El móvil del crimen: Un hostigamiento escolar previo habría motivado la drástica represalia familiar.
El señuelo fatal: Utilizaron a una joven conocida por el menor para atraerlo hacia la propiedad.
Ocultamiento planificado: Enterraron el cuerpo en el jardín y construyeron un cantero de piedra para tapar la fosa.
Según la reconstrucción a cargo del fiscal Martín López Perrando, el trágico desenlace comenzó debido a un profundo conflicto en el ámbito escolar que escaló velozmente. El relato indica que el adolescente mantenía disputas con un compañero de colegio. Los investigadores sospechan que el padre de ese alumno habría sido el principal impulsor de la agresión física posterior.
La trampa de la seducción y el ataque en el baño
El plan criminal se ejecutó cuando los implicados utilizaron a una adolescente como señuelo afectivo para citar a Fernández Lima. La joven recibió al menor en la vivienda de la avenida Congreso al 3700 y lo acompañó al living. Tras un breve momento en el sillón, la entregadora lo invitó a pasar al baño, donde lo aguardaban los demás atacantes.
Al cruzar la puerta, la víctima recibió un primer impacto con arma blanca en el cuello, sufriendo una masiva pérdida de sangre. Inmediatamente se desató una feroz golpiza para reducirlo por completo y evitar cualquier intento de defensa. El relato judicial indica que una segunda puñalada certera en el torso terminó con la vida del estudiante de forma inmediata.
Posteriormente, el cuerpo fue trasladado hacia un pequeño cuarto ubicado en el sector trasero del terreno. En ese sitio, los autores materiales ocultaron el cadáver bajo tierra y armaron un cantero de piedras de 45 centímetros de altura para camuflar el suelo. Sobre esa estructura plantaron un árbol y la familia continuó su rutina diaria durante cuatro décadas.
Coincidencias forenses y el avance de la causa
Los datos aportados por este testigo anónimo coinciden plenamente con los peritajes científicos realizados sobre la osamenta recuperada. El Equipo Argentino de Antropología Forense (EAAF) determinó que los restos presentaban lesiones traumáticas severas de carácter violento. Los antropólogos detectaron daños compatibles con un objeto cortopunzante en la cuarta costilla derecha y signos claros de desmembramiento.
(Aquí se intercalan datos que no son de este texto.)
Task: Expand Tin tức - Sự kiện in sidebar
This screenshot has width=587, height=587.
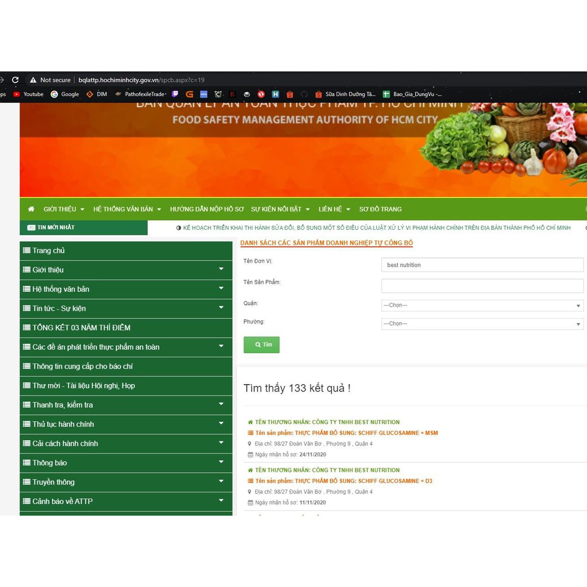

La precisión del testimonio motivó al juzgado a ordenar nuevas tareas de excavación en el jardín de la casa de Cristian Graf. Los procedimientos contaron con efectivos de Gendarmería Nacional utilizando un georradar que había marcado anomalías severas en el terreno analizado. Sin embargo, las defensas técnicas informaron que no se rescataron nuevas piezas biológicas en las últimas horas.
A pesar del resultado negativo de las excavaciones, la Justicia fijó una prohibición absoluta de innovar sobre la propiedad por un plazo de 60 días para resguardar la escena. El objetivo primordial es profundizar la recolección de pruebas y lograr la identificación de la mujer que actuó como señuelo. La familia continúa aguardando el esclarecimiento de un misterio oculto por 42 años.